*** Material for this task ***

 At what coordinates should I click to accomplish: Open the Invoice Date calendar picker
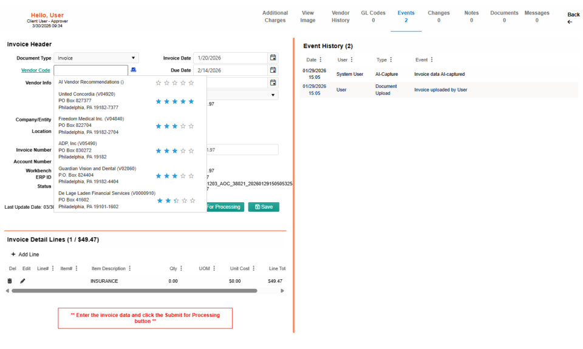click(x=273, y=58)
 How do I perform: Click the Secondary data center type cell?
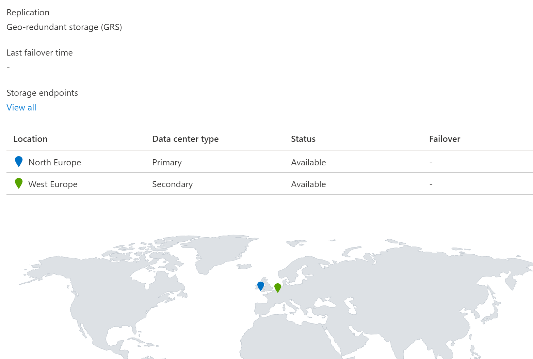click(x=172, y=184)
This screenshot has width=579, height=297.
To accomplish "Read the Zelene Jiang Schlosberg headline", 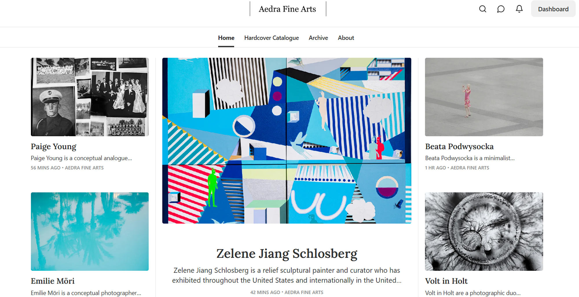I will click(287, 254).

*** End of Material for this task ***
*** Material for this task ***

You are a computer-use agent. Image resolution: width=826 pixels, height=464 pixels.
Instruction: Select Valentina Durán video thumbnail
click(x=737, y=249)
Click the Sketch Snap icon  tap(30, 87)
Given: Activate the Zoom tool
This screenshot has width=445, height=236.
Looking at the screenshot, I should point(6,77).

*** End of Material for this task ***

## Task description
In the entries above, find the line with "You are a computer-use" and the line with "Given: Activate the Zoom tool", then restate word for word both of them and every line between, with nothing more.

## Solution
You are a computer-use agent. Image resolution: width=826 pixels, height=464 pixels.
Instruction: Select Valentina Durán video thumbnail
click(x=737, y=249)
Click the Sketch Snap icon  tap(30, 87)
Given: Activate the Zoom tool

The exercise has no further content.